Navy Confirms UFO Videos Posted by Blink-182’s Tom DeLonge Contain “Unidentified Aerial Phenomena”

It's the first time the military has officially acknowledged the videos

Musician Tom DeLonge attends A Conversation With Tom DeLonge at The GRAMMY Museum on October 13, 2015 in Los Angeles, California.  (Photo by Rebecca Sapp/WireImage)
Musician Tom DeLonge attends A Conversation With Tom DeLonge at The GRAMMY Museum on October 13, 2015 in Los Angeles, California. (Photo by Rebecca Sapp/WireImage)
By Bonnie Stiernberg / September 18, 2019 3:13 pm

For the first time, the Navy has confirmed that three UFO videos shared by former blink-182 guitarist/vocalist Tom DeLonge’s To The Stars Academy of Arts and Sciences do, in fact, contain unidentified flying objects.

The videos, “FLIR1,” “Gimbal” and “GoFast” — recorded in 2004 and 2015 — were previously shared by To The Stars Academy, which DeLonge founded in 2015 to pursue research into UFOs and extraterrestrial life, and the New York Times. “The Navy considers the phenomena contained/depicted in those three videos as unidentified,” Navy spokesman Joseph Gradisher told Vice’s Motherboard.

Of course, that doesn’t mean that they believe aliens to be behind the unidentified phenomena. But the statement from Gradisher has those in the UFO community surprised and excited. “I very much expected that when the U.S. military addressed the videos, they would coincide with language we see on official documents that have now been released, and they would label them as ‘drones’ or ‘balloons,'” John Greenwald, author and curator of The Black Vault, told Motherboard. “However, they did not. They went on the record stating the ‘phenomena’ depicted in those videos is ‘unidentified.’ That really made me surprised, intrigued, excited and motivated to push harder for the truth.”

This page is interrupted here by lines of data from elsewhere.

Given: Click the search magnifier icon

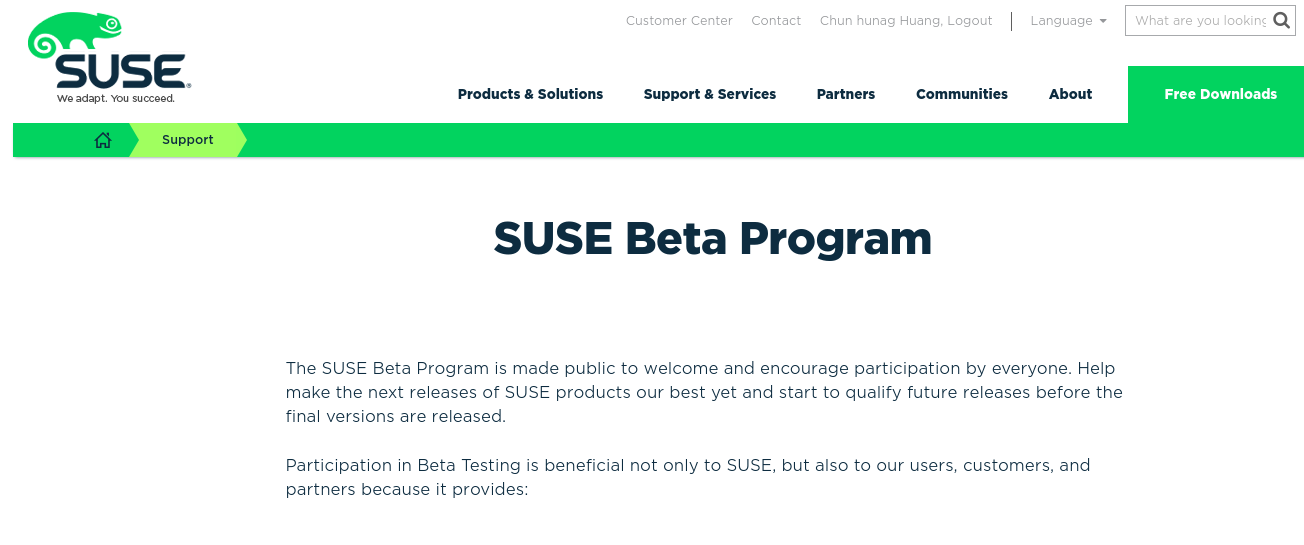Looking at the screenshot, I should click(x=1281, y=20).
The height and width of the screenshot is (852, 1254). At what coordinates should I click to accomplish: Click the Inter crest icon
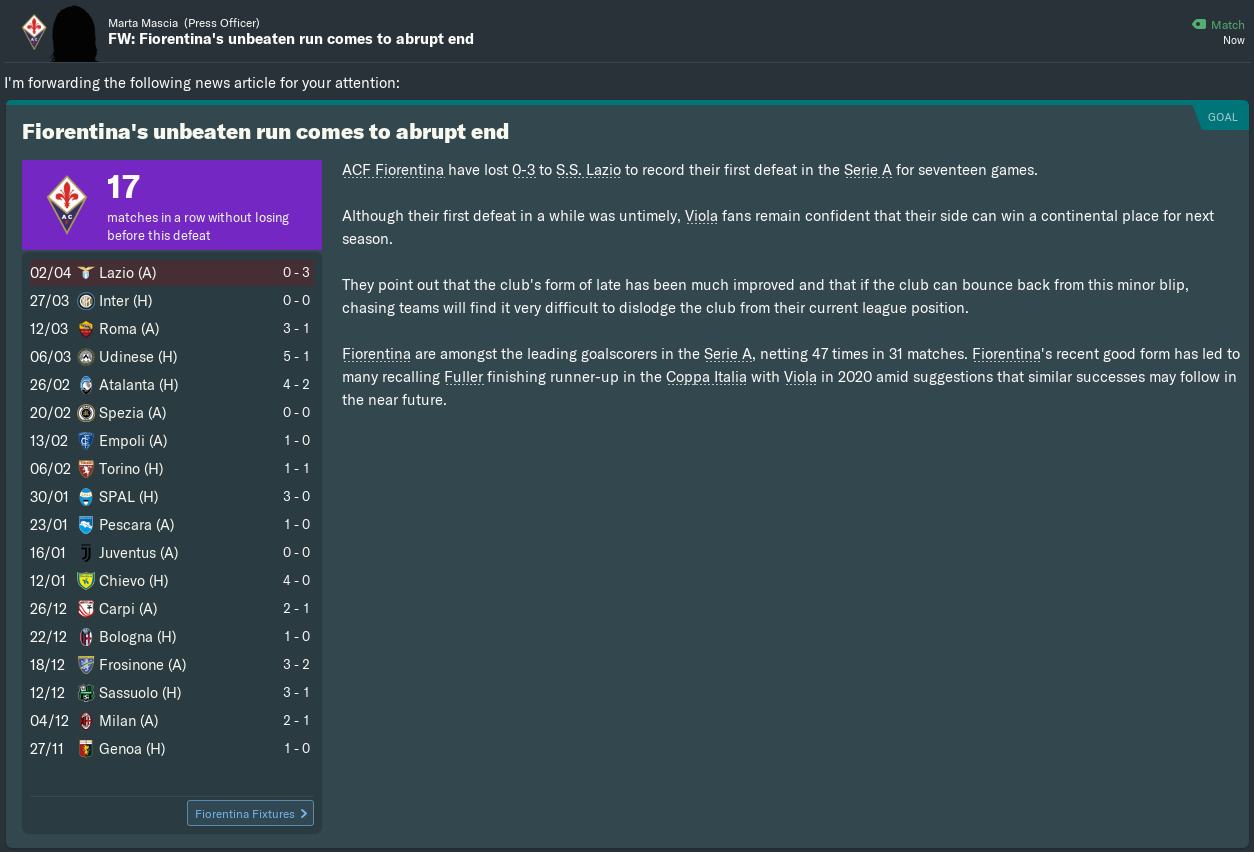(86, 301)
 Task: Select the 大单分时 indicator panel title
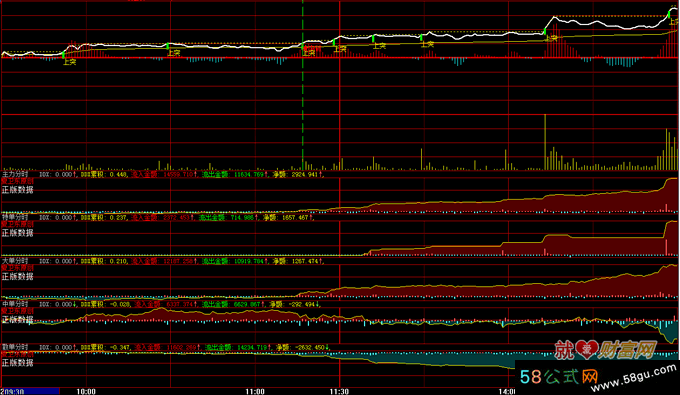[x=15, y=261]
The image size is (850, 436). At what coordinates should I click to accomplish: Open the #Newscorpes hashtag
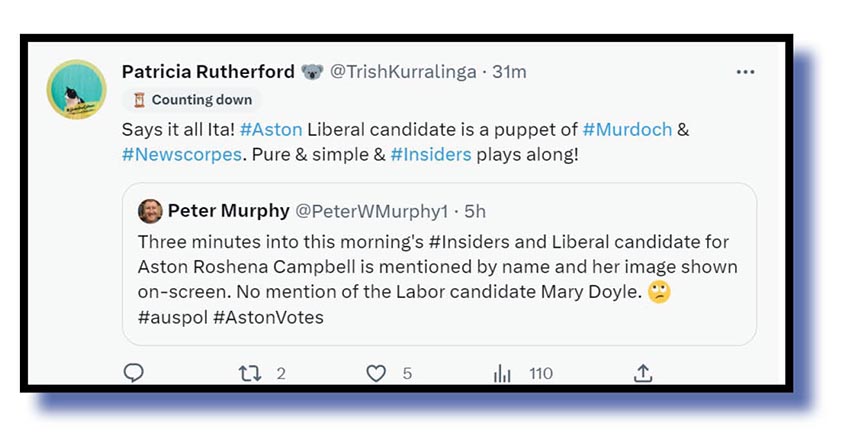[182, 155]
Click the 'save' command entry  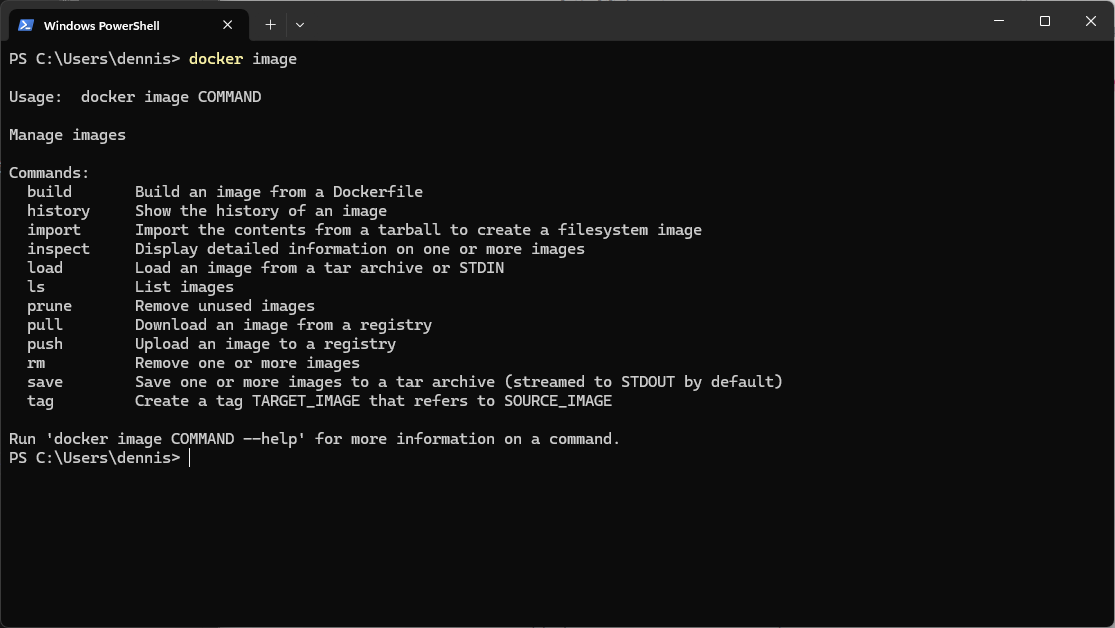[44, 381]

UFO-Aktuellt writer Roger Glassel told the publication that the Navy’s use of the term “unidentified aerial phenomena” is significant because it “shows that they have broadened what is expected to be reported by U.S. fighter pilots to investigate anything unknown in their airspace that in the past has been connected with a stigma. If these investigations are due to an interest in finding the cause of the UFO phenomenon — in a ufology sense — or due to reducing flight hazards or to counter unidentified intrusions by known adversaries, and readiness for technological surprise, remains to be seen.”